FYI: 7th Cir Holds Debt Collector Waived Arbitration by "Gratuitous Delay"

The U.S. Court of Appeals for the Seventh Circuit held that a defendant waived its right to arbitrate due to its "gratuitous delay" in seeking arbitration, where it waited thirteen months after the filing of the lawsuit before moving to compel arbitration, and that any showing of prejudice to the non-moving party was not required.

 

Accordingly, the Seventh Circuit affirmed the trial court's ruling denying a motion to compel arbitration.

 

A copy of the opinion is available at:   Link to Opinion

 

The plaintiff ("Plaintiff") applied for and received a credit card from a bank ("Bank").  The credit card contract included an agreement to arbitrate all disputes related to the account.  The agreement also contained a waiver of the right to seek class action relief. 

 

The Bank hired a debt collector ("Collector") to collect an allegedly unpaid balance on the credit card.  The Collector informed the Plaintiff that it would commence collection proceedings unless she disputed the debt in writing.  

 

On July 15, 2016, the Plaintiff brought a class action suit against the Collector arguing that it violated the federal Fair Debt Collection Practices Act when it required her to dispute the debt in writing.

 

In August 2016, the Collector filed a motion to dismiss for failure to state a claim, lack of standing, and lack of personal jurisdiction.  The motion did not mention the arbitration agreement.

 

The Plaintiff subsequently filed an amended complaint and renewed her motion for class certification.  The Collector again filed a motion to dismiss and opposed the class certification, but did not mention the arbitration agreement in any of its briefs.

 

While the motions were pending, several discovery disputes arose an on February 17, 2017, the magistrate scheduled a discovery conference. 

 

After the discovery conference was held, the Collector sent the Plaintiff a letter on March 10, 2017 notifying her of the arbitration agreement and demanding arbitration.  Three days later, the Plaintiff unequivocally refused to proceed to arbitration.

 

The letter was not filed, and the trial court was not notified that the Collector had demanded arbitration.

 

On April 19, 2017, the Collector filed an answer and affirmative defenses to the amended complaint.  The Collector did not mention the arbitration agreement.

 

On June 19, 2017, the trial court denied the Collector's motion to dismiss. 

 

On August 7, 2017, thirteen months after the suit began, the Collector moved to compel arbitration.

### SOURCE MATERIAL

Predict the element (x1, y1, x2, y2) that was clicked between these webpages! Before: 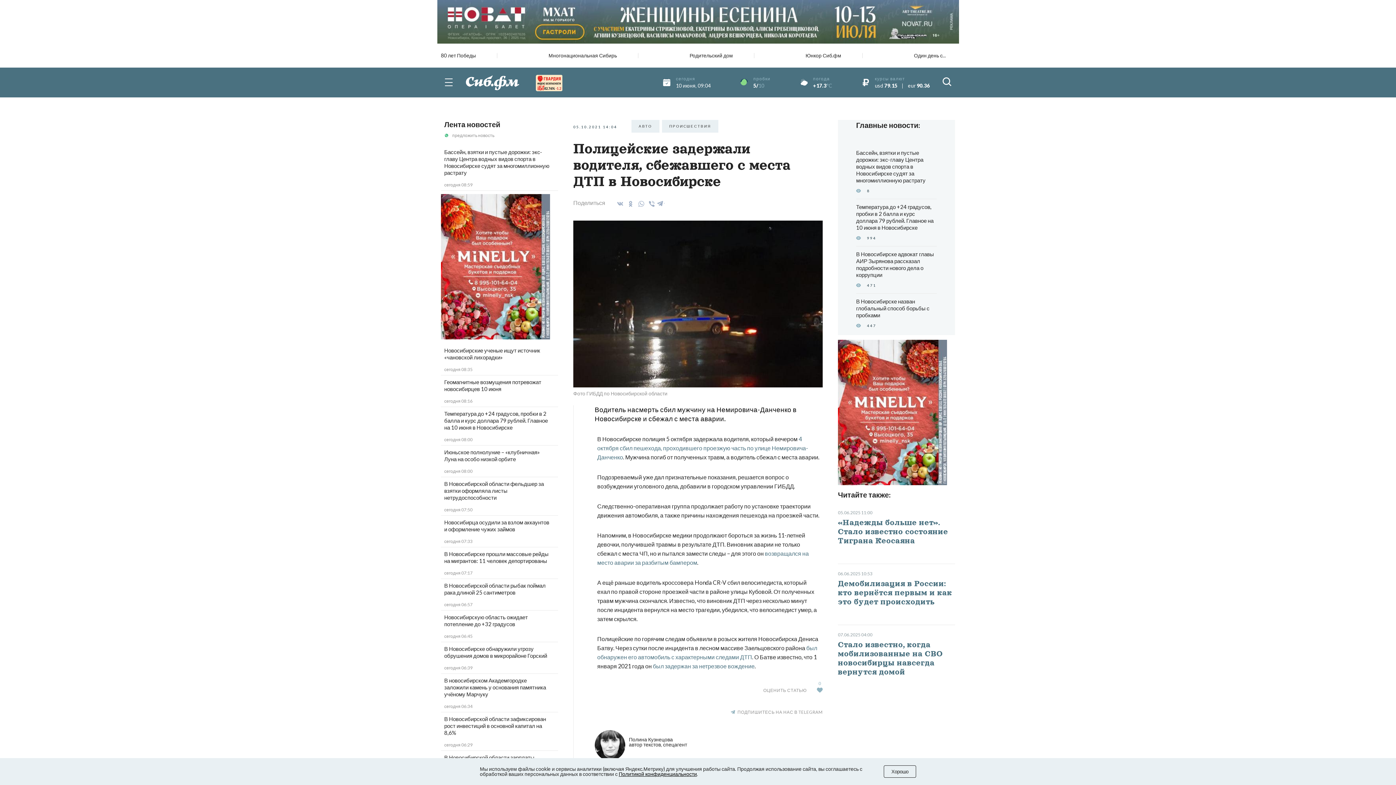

### WORK TO COMPLETE
1) According to the case summary, on what date did the Collector send the Plaintiff a letter demanding arbitration?
2) Reproduce the part of the case summary starting with "In August 2016, the" and going on through "a discovery conference.".
3) For each statement, say whether the case summary agrees, and quote the words that decide it. (a) The Collector's first motion to dismiss raised the arbitration agreement. (b) The Plaintiff refused arbitration three days after the Collector's letter. (c) On June 19, 2017, the trial court granted the Collector's motion to dismiss.

### ANSWERS BY TASK
1) March 10, 2017

2)
In August 2016, the Collector filed a motion to dismiss for failure to state a claim, lack of standing, and lack of personal jurisdiction.  The motion did not mention the arbitration agreement.

 

The Plaintiff subsequently filed an amended complaint and renewed her motion for class certification.  The Collector again filed a motion to dismiss and opposed the class certification, but did not mention the arbitration agreement in any of its briefs.

 

While the motions were pending, several discovery disputes arose an on February 17, 2017, the magistrate scheduled a discovery conference.

3)
(a) No: "The motion did not mention the arbitration agreement."
(b) Yes: "Three days later, the Plaintiff unequivocally refused to proceed to arbitration."
(c) No: "On June 19, 2017, the trial court denied the Collector's motion to dismiss."